[RECORD LIST start]

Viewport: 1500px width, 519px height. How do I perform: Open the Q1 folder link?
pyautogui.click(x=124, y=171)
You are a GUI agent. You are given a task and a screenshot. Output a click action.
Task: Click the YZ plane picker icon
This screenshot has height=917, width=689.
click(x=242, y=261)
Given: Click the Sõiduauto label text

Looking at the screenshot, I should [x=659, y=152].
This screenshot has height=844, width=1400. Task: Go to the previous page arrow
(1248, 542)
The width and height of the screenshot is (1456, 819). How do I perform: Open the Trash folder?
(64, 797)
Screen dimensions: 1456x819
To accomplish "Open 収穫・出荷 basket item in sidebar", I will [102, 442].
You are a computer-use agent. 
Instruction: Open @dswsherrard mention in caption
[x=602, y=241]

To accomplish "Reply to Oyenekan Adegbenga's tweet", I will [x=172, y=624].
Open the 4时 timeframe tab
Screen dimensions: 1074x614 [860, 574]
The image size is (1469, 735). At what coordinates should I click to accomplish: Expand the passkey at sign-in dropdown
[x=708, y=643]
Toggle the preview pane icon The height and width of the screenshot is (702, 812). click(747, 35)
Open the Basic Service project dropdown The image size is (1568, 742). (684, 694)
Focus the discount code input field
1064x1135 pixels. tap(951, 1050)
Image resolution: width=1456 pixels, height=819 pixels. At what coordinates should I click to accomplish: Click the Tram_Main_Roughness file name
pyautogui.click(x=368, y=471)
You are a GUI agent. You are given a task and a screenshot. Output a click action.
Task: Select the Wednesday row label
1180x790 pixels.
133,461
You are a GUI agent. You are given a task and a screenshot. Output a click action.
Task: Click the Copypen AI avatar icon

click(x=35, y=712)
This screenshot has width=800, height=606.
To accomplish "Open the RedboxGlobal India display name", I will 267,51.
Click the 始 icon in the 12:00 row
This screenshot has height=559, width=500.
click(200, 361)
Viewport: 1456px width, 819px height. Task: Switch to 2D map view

[RECORD LIST end]

Swap "Wednesday" for "Thursday" and reproduce the listing from the line containing "Focus the discount code input field" through the end of the listing, with nothing else altered.

PROBLEM SOLUTION:
Focus the discount code input field
1064x1135 pixels. tap(951, 1050)
Image resolution: width=1456 pixels, height=819 pixels. At what coordinates should I click to accomplish: Click the Tram_Main_Roughness file name
pyautogui.click(x=368, y=471)
You are a GUI agent. You are given a task and a screenshot. Output a click action.
Task: Select the Thursday row label
1180x790 pixels.
133,461
You are a GUI agent. You are given a task and a screenshot. Output a click action.
Task: Click the Copypen AI avatar icon

click(x=35, y=712)
This screenshot has width=800, height=606.
To accomplish "Open the RedboxGlobal India display name", I will 267,51.
Click the 始 icon in the 12:00 row
This screenshot has height=559, width=500.
click(200, 361)
Viewport: 1456px width, 819px height. Task: Switch to 2D map view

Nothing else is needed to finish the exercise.